Source data:
========
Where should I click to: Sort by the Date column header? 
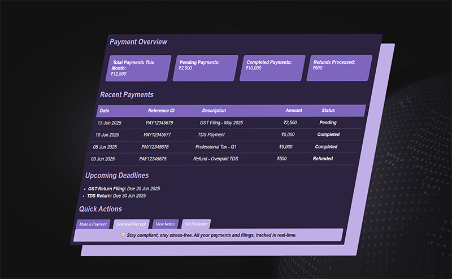click(x=105, y=111)
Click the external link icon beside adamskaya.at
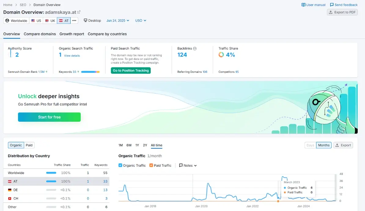This screenshot has width=365, height=211. pos(79,12)
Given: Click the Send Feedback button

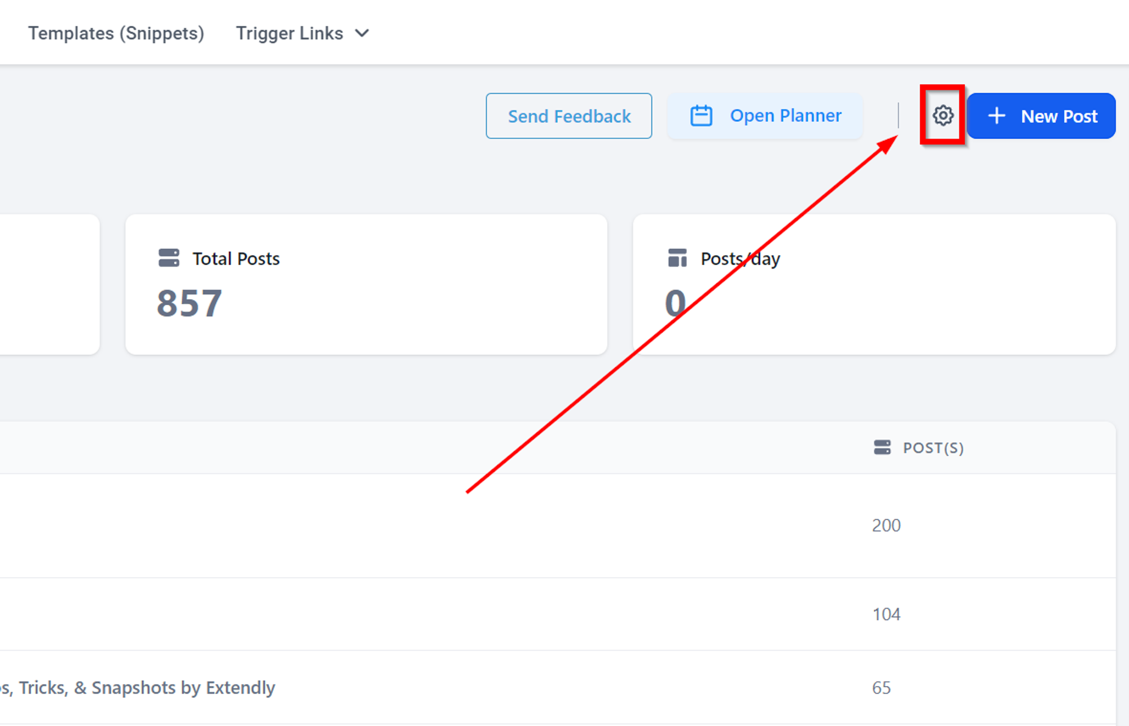Looking at the screenshot, I should [569, 116].
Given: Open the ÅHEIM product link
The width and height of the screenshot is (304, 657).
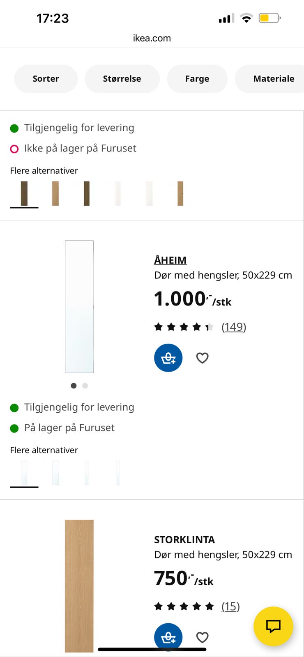Looking at the screenshot, I should [170, 260].

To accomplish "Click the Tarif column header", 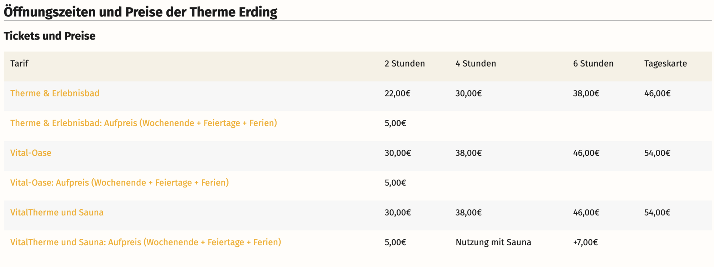I will pos(19,63).
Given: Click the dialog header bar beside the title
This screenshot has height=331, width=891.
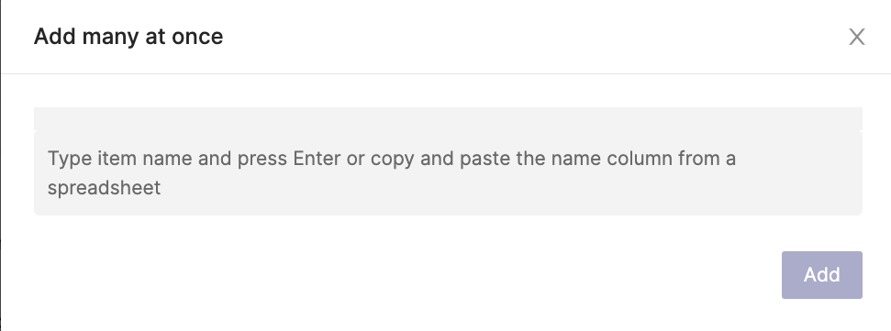Looking at the screenshot, I should point(534,37).

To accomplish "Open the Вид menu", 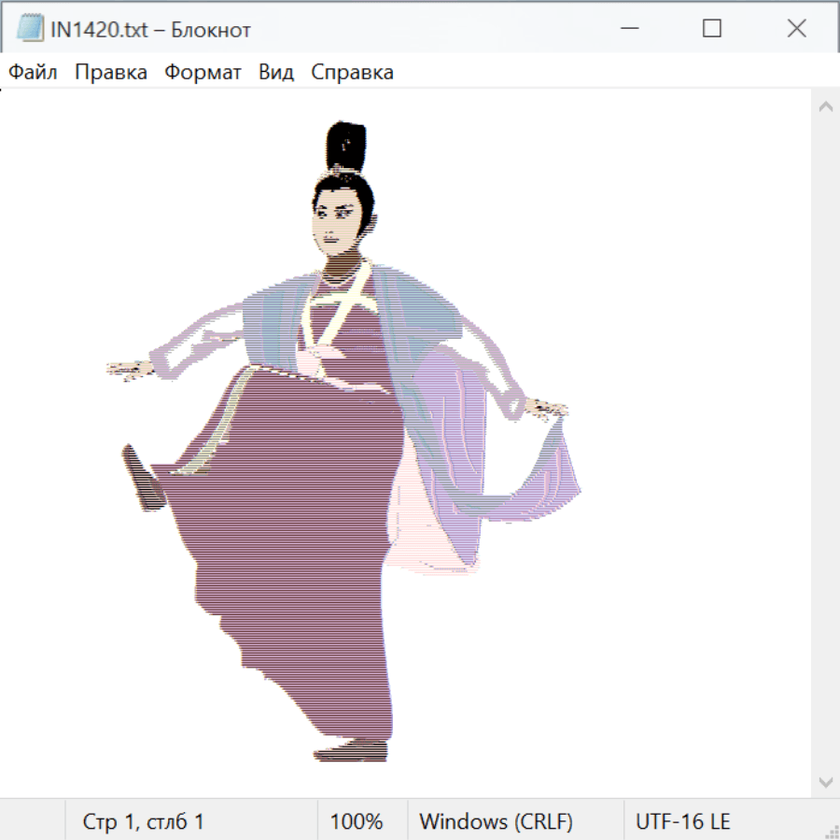I will click(x=276, y=72).
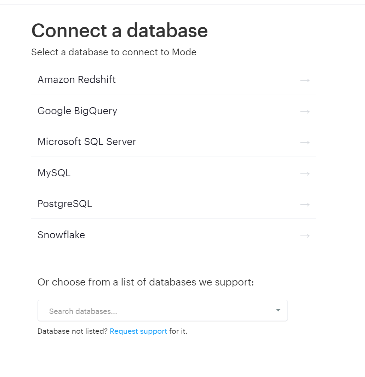365x377 pixels.
Task: Open the Request support link
Action: 138,331
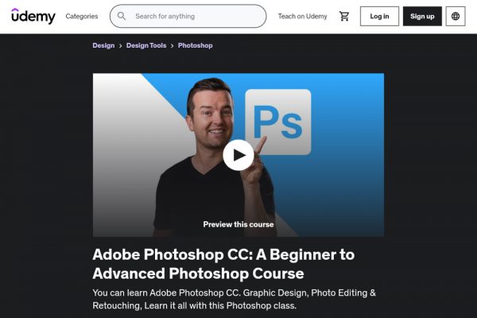Image resolution: width=477 pixels, height=318 pixels.
Task: Go to the Design breadcrumb
Action: 103,45
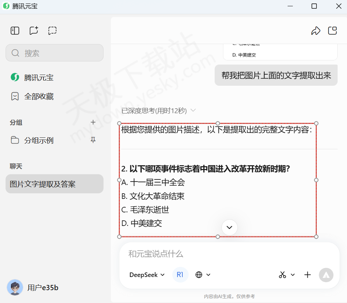Collapse the left sidebar panel
Image resolution: width=347 pixels, height=303 pixels.
click(15, 31)
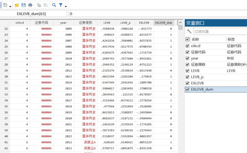
Task: Click the Open file folder icon
Action: [17, 5]
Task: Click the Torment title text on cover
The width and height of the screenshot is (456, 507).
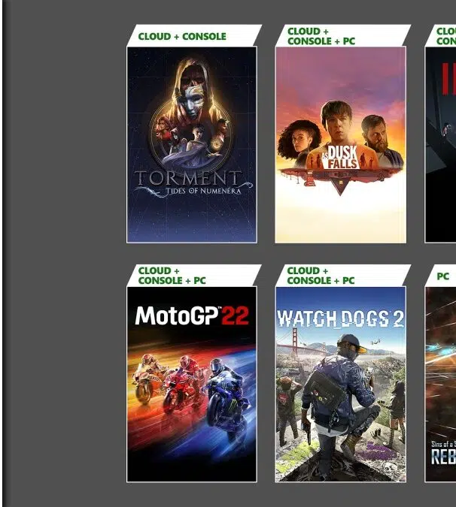Action: coord(188,178)
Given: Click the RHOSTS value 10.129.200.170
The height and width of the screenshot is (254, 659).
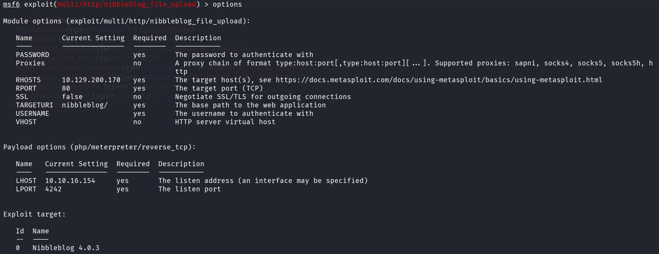Looking at the screenshot, I should [x=91, y=80].
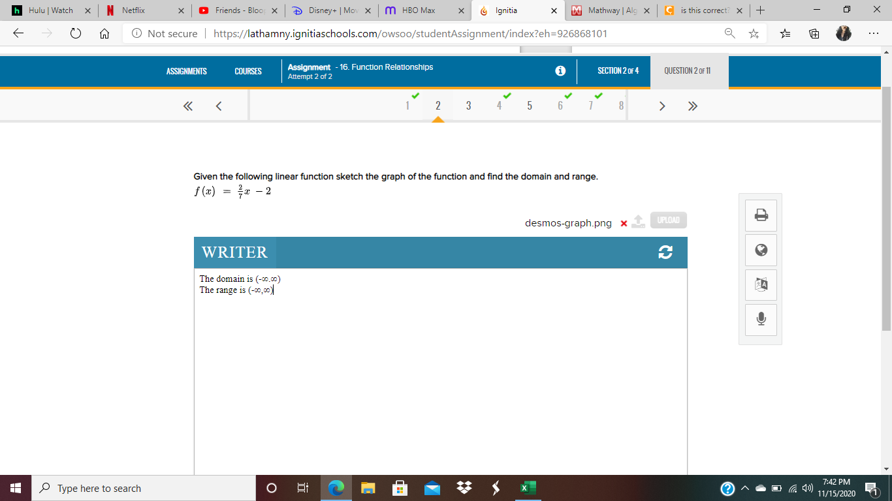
========
# Activity
Find every line above that contains the word "title", and return each one.

# Solution to the problem
Given: Click the dialog header bar beside the title
Task: Click the Torment title text on cover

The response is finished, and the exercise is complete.